Keywords: Supervised Learning, Precision Medicine, Clinical Decision Support, Physiologic Time Series, Predictive Modelling

Adverse drug reactions (ADR) are among the top five leading causes of death in the US. Concerns about inducing an ADR may deter clinicians from properly delivering beta blocker therapy to cardiac patients in the Intensive Care Unit (ICU). Our team deployed supervised and unsupervised machine learning algorithms on physiological signals data combined with clinical and demographic markers to classify and predict the patient-level risk of Carvedilol-related ADRs in ICU patients.
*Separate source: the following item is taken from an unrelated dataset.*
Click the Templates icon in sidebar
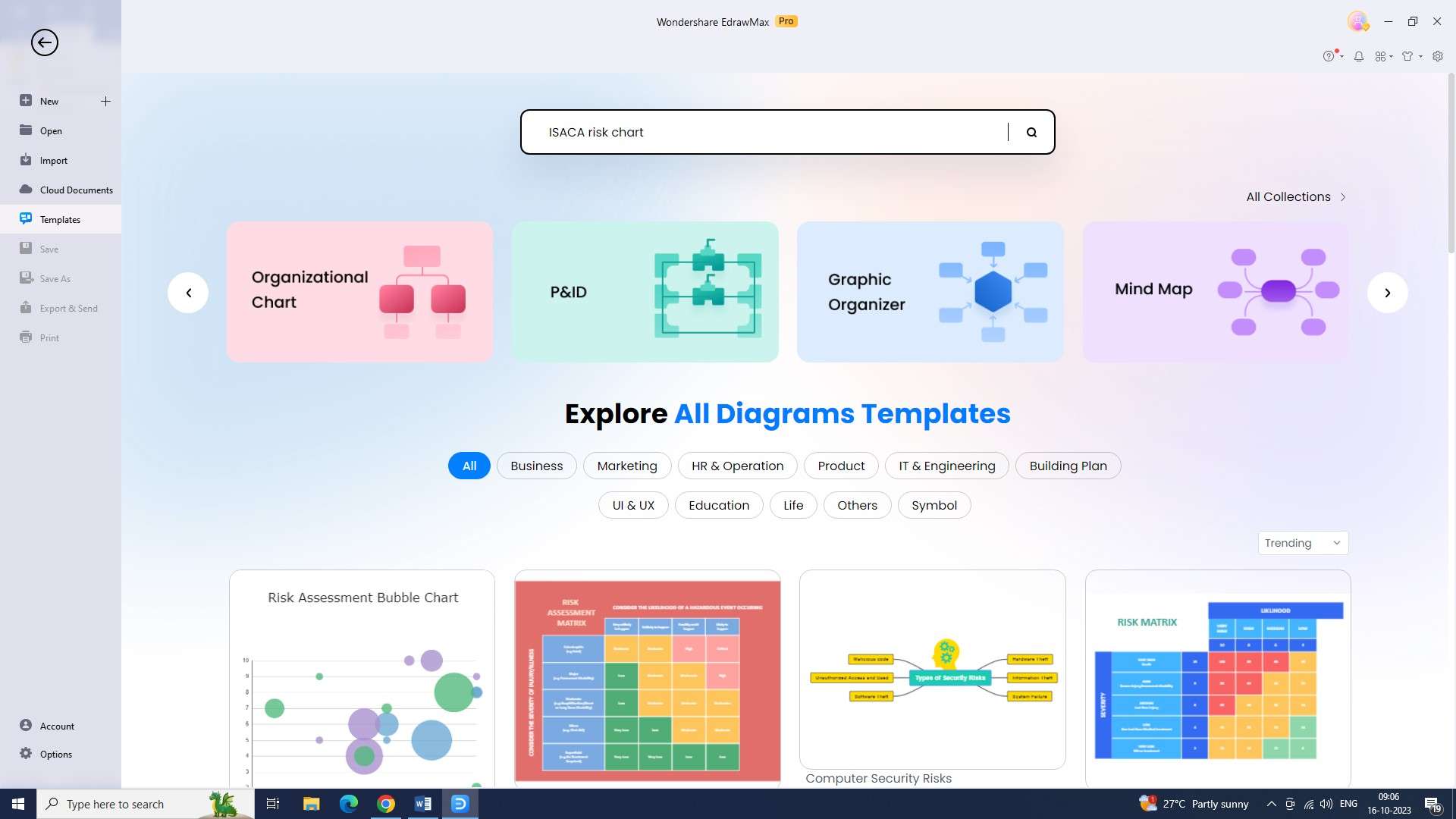The image size is (1456, 819). pyautogui.click(x=24, y=218)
By examining data prior to drug administration, ADR cases could be discriminated from controls with medically meaningful accuracy in a matched case-control study, per the Area Under the Receiver Operating Characteristics Curve (ROC) metric (GLM: ROC=0.84 (0.80-0.87); Random Forest: ROC=0.84 (0.81-0.87); XGBoost: ROC=0.83 (0.79-0.86)). Further, adding heart rate data to a traditional model based on clinical and demographic data alone (GLM: ROC=0.58) resulted in large increases in predictive value. Similar results were observed in a class-imbalanced setting designed to mimic ADR incidence in the ICU (GLM: ROC=0.83 (0.83-0.84); Random Forest: ROC=0.84 (0.84-0.85); XGBoost: ROC=0.83 (0.83-0.84)). The precision and recall metrics computed from the Random Forest model (41% precision, 50% recall) in the class-imbalanced design showcases the efficacy of such a model as a predictive tool if introduced into a clinical setting.

Successful integration of physiological signals data with clinical data could alert clinicians to impending ADRs before drug administration, thereby reducing patient harm. Broader use of this novel approach utilizing other physiologic signals has potential to classify other adverse events in clinical settings.